Georgia is blessed with a long coastline and numerous, large man-made lakes including Lake Allatoona and Lake Lanier. The overwhelming majority of boaters are safe and careful, but accidents do happen and some boaters make the deadly decision to boat and drink. As sailors with the Lake Lanier Sailing Academy, the partners in the firm have witnessed numerous unsafe decisions by boaters every weekend in the summer.
Boating is extremely liberating and it is easy for boaters to forget that they are operating several thousand pounds of engine and fiberglass at over 30 miles per hour.

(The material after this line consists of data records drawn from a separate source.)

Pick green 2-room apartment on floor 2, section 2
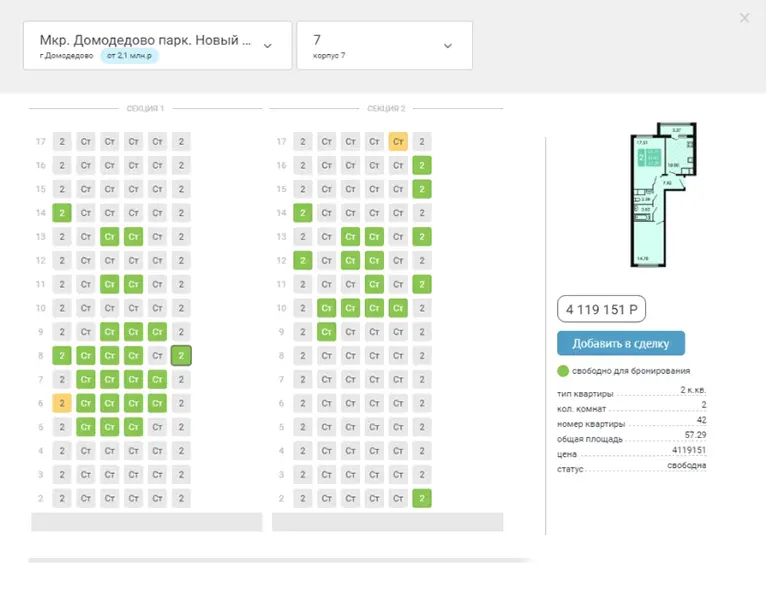The image size is (768, 601). [x=422, y=498]
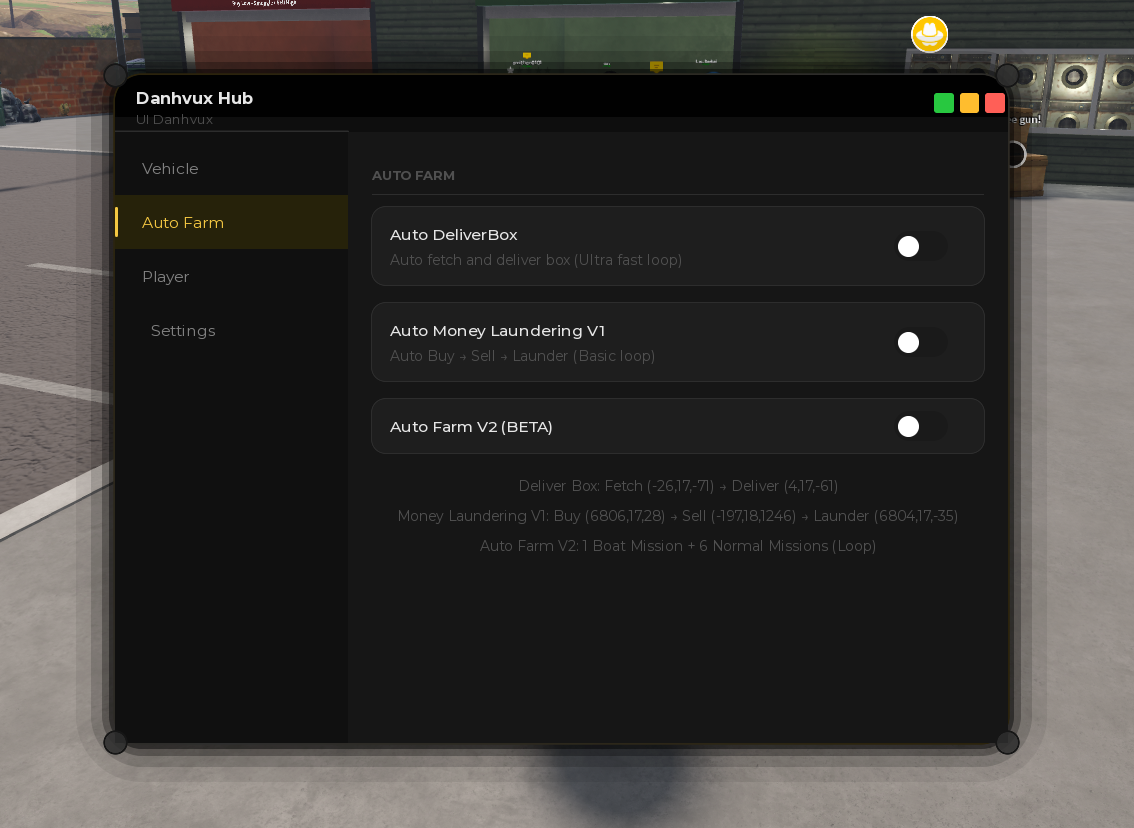Click the Danhvux Hub title text

click(195, 98)
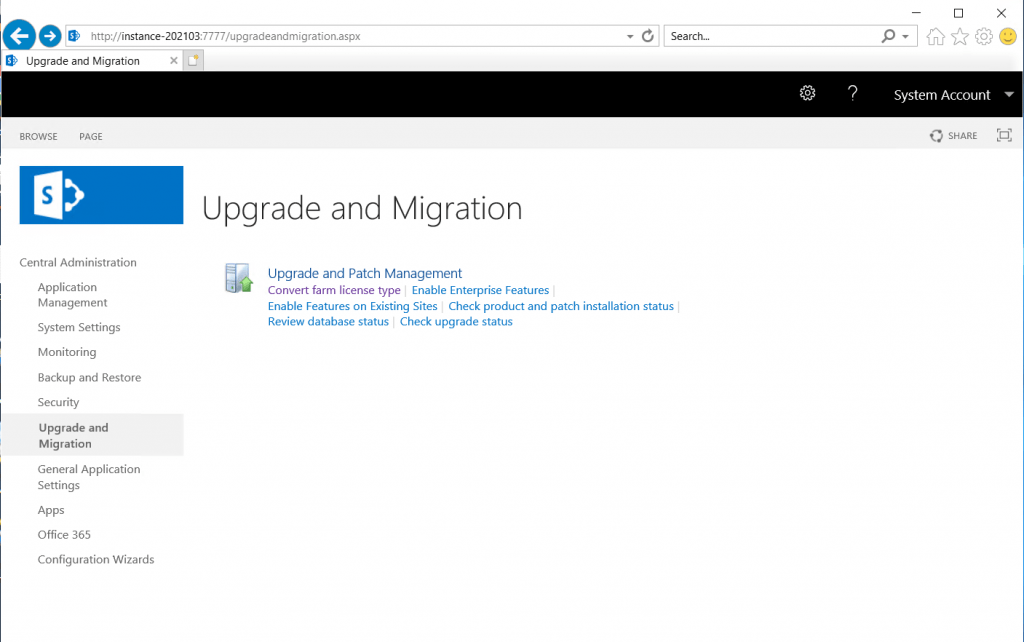Check upgrade status via its link
The height and width of the screenshot is (642, 1024).
tap(456, 321)
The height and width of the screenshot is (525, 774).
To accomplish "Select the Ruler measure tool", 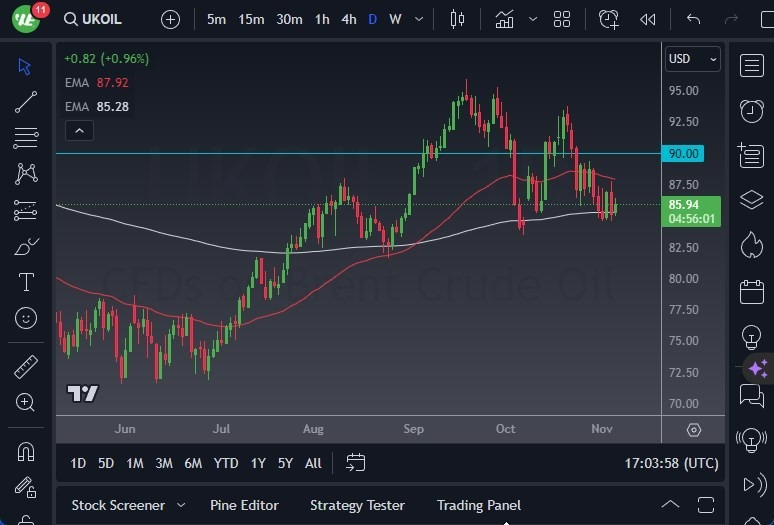I will point(26,367).
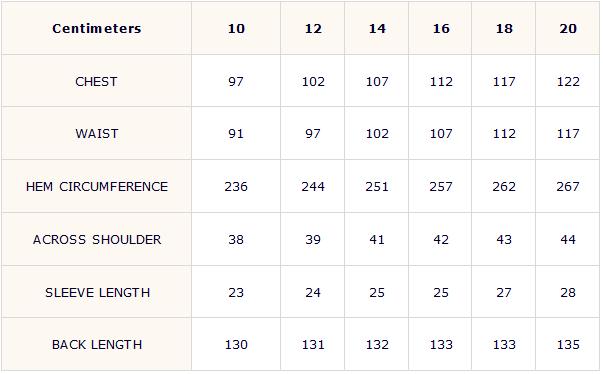Click the size 14 column header
Image resolution: width=603 pixels, height=374 pixels.
coord(377,28)
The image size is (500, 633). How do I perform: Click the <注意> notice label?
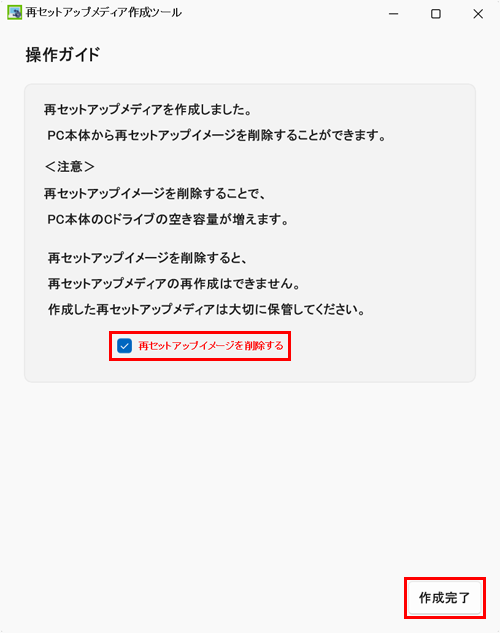click(70, 167)
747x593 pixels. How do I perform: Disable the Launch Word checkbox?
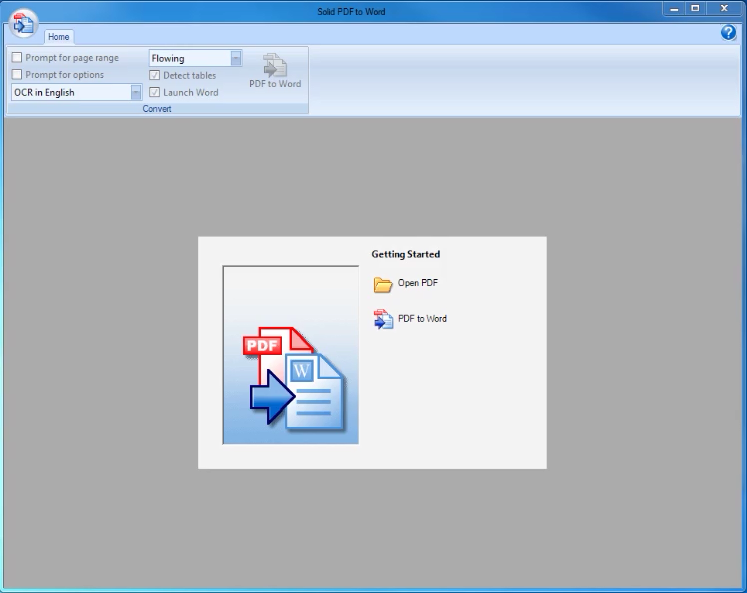click(155, 92)
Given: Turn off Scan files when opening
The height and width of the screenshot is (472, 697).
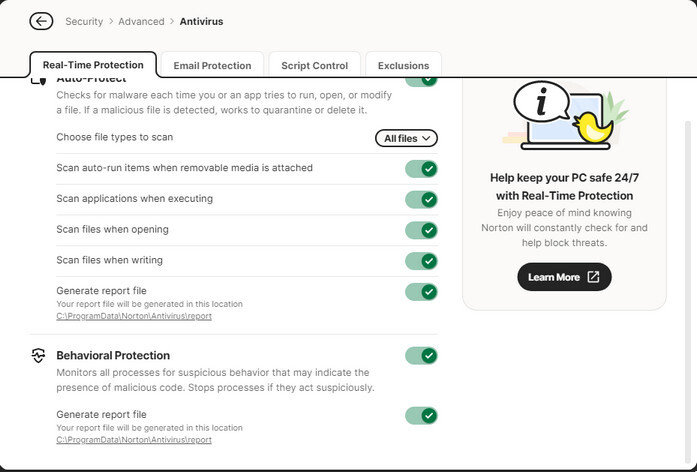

For a skilled and observant skipper, there should be no problem but with alcohol and sunset involved, the situation becomes much more dangerous.
At the end of a long day on the water, the cumulative effects of beer and sunshine and the dimming sunlight can have deadly consequences for other boaters. Alcohol is involved in more than 70% of boating incidents on Lake Lanier.
What are the Legal Options if You are Injured or Someone is Killed by a Boater?
As with car accidents in Georgia, boaters are required to exercise ordinary care in the operation of the boats and must follow the rules of navigation and the Georgia Department of Natural Resources Regulations.
It is illegal on Lake Lanier and Lake Allatoona to disregard for the safety of persons or property. The following activities are prohibited because they endanger human life:
trying to jump the wake of a boat 100 feet away or less or “buzzing” other boats.
Failing to maintain proper distance while operating a boat or towing a skier.
Allow a rider on your boat to sit on the bow or gunwale unless there are safety railings.
Failing to regulate boat speed
Exit at high speed from a cove or channel where your path may cross with other high-speed boats.
Operate a boat with a blood-alcohol level of 1.0 or above.
If found guilty you are guilty of a misdemeanor with a fine of $1,000, loss of privileges. There are stiffer penalties for BUI if there is a child under the age of 14 on board.
In addition to the DNR rules, there are classic rules for boating right of way. The problem is that most boat operators have no idea what the rules are so they drive boats the way they do cars, down the right side of the waterway.
Every boat operator shall keep a proper look-out at all times.
Every boat operator shall use a safe speed at all times.
The Crossing Rule
When two engine-powered vessels are approaching, the boat to the right (starboard) has the right of way and the other boat is the give-way vessel. The give-way boat has the duty to avoid the collision and must change speed or course to avoid the collision.
Each boat shall bear off to starboard when meeting another boat head-on to avoid a collision.
There are also a variety of rules applicable to narrow channels and bends in the river which includes the requirement to sound one short blast on an air horn to make your presence known.
When it comes to injuries and wrongful death cases due to boating accidents one of the key considerations is often the insurance coverage available. Although severe boating injuries are often worth well into the hundreds of thousands of dollars as far as objective case value goes, the reality is that most at fault boaters are not wealthy people. The old adage that you cannot get blood from a stone is true and therefore you can be practically limited by the amount of boating insurance the person carries. Their car and homeowner’s policies are not in play.
If you are involved in a serious boating injury case, there can often be multiple claimants. When that happens, there is a race to the insurance company to secure as much as possible of the available insurance limits for your family member. Your lawyer should be looking for a boat insurance rider on the homeowner’s policy or a separate boat policy, along with information about any umbrella policies the owner may have.
Some high-end homeowners policies with Chubb insurance will provide insurance for the boat as excess coverage over any boat specific policies but others will contain an exclusion for powerboats with more than 50 horsepower. Proper insurance coverage analysis is a critical component of good lawyering on Georgia boat injury cases.
In summary, serious boat injury claims can be complex and often involve unique maritime insurance issues, so consulting with a boat injury lawyer in Georgia early in the process is important.